■ TO DO:
• A. In the cancer article below, by what year does Dr. Patrick Soon-Shiong plan to cure cancer?
• B. Translate this sentence from the cancer article below into Spanish: "He’s met with presidents and even the pope to discuss cancer research."

■ STUDY TEXT:
************

Doc’s quest to cure cancer makes headlines, but little scientific progress

He’s met with presidents and even the pope to discuss cancer research. But biotech billionaire Dr. Patrick Soon-Shiong’s plan to cure cancer by the year 2020 appears to have generated more hype than scientific progress.

Indeed, Soon-Shiong’s “Cancer MoonShot 2020” (not to be confused with the Obama administration’s Cancer Moonshot initiative) appears to be a marketing ploy to promote his cancer diagnostic tool, according to an investigation by STAT.

The newspaper reached its conclusions after it reviewed hours of video and dozens of scientific presentations, legal filings, press releases and clinical trial summaries, and asked independent scientists for an opinion. Although Soon-Shiong wouldn’t agree to an interview with the publication, a spokesperson released a statement that his moonshot initiative had remarkable progress in several areas.

************

■ DATASET ENTRIES:
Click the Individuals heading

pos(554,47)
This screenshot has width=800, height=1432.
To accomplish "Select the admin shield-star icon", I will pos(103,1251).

************

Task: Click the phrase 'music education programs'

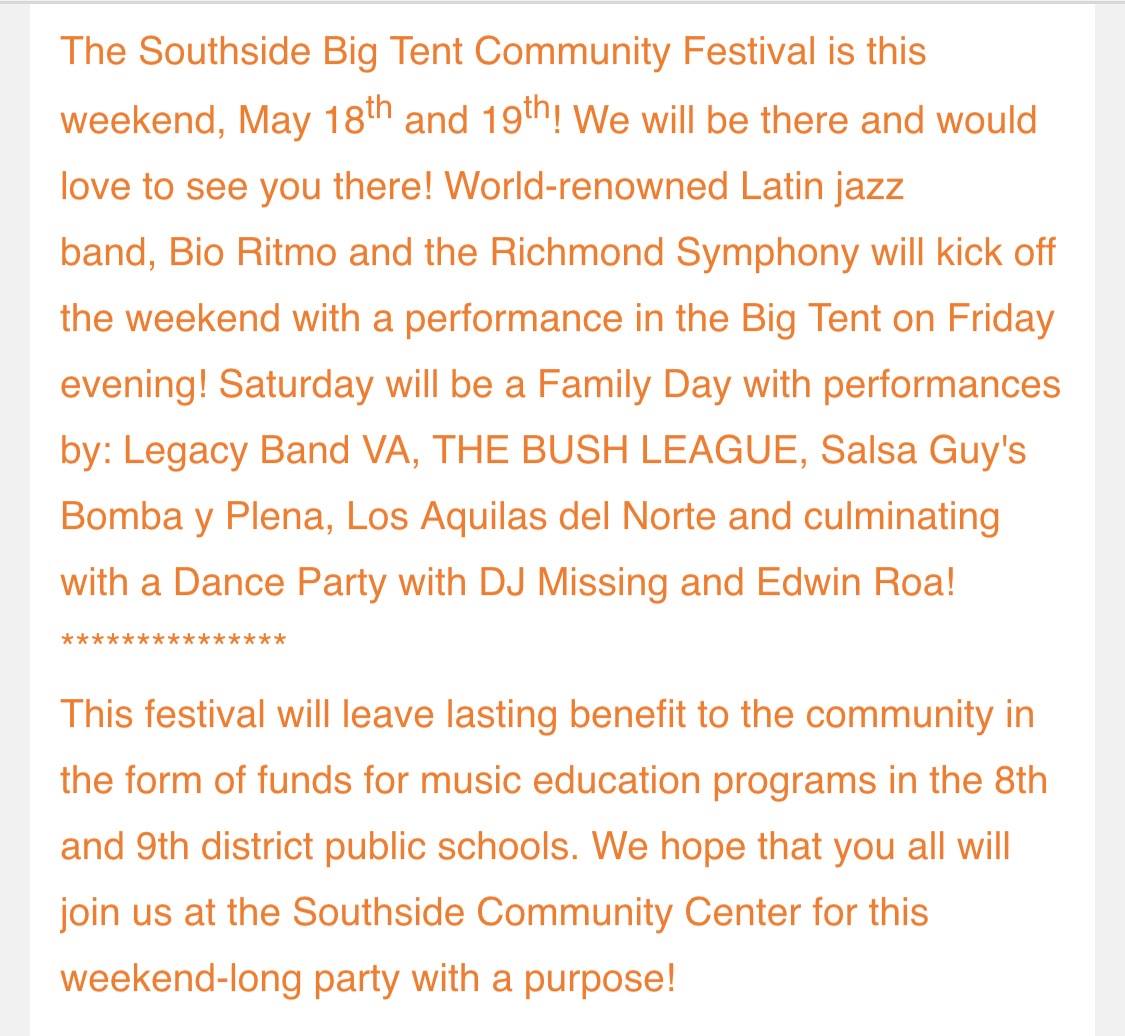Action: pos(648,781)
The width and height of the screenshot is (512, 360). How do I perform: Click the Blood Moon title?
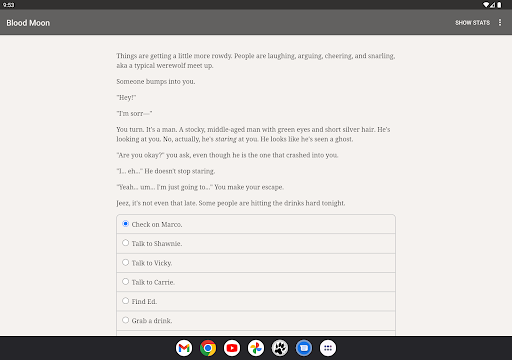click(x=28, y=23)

************

■ TASK ANSWERS:
• A. 2020

• B. Se ha reunido con presidentes e incluso con el papa para hablar de la investigación sobre el cáncer.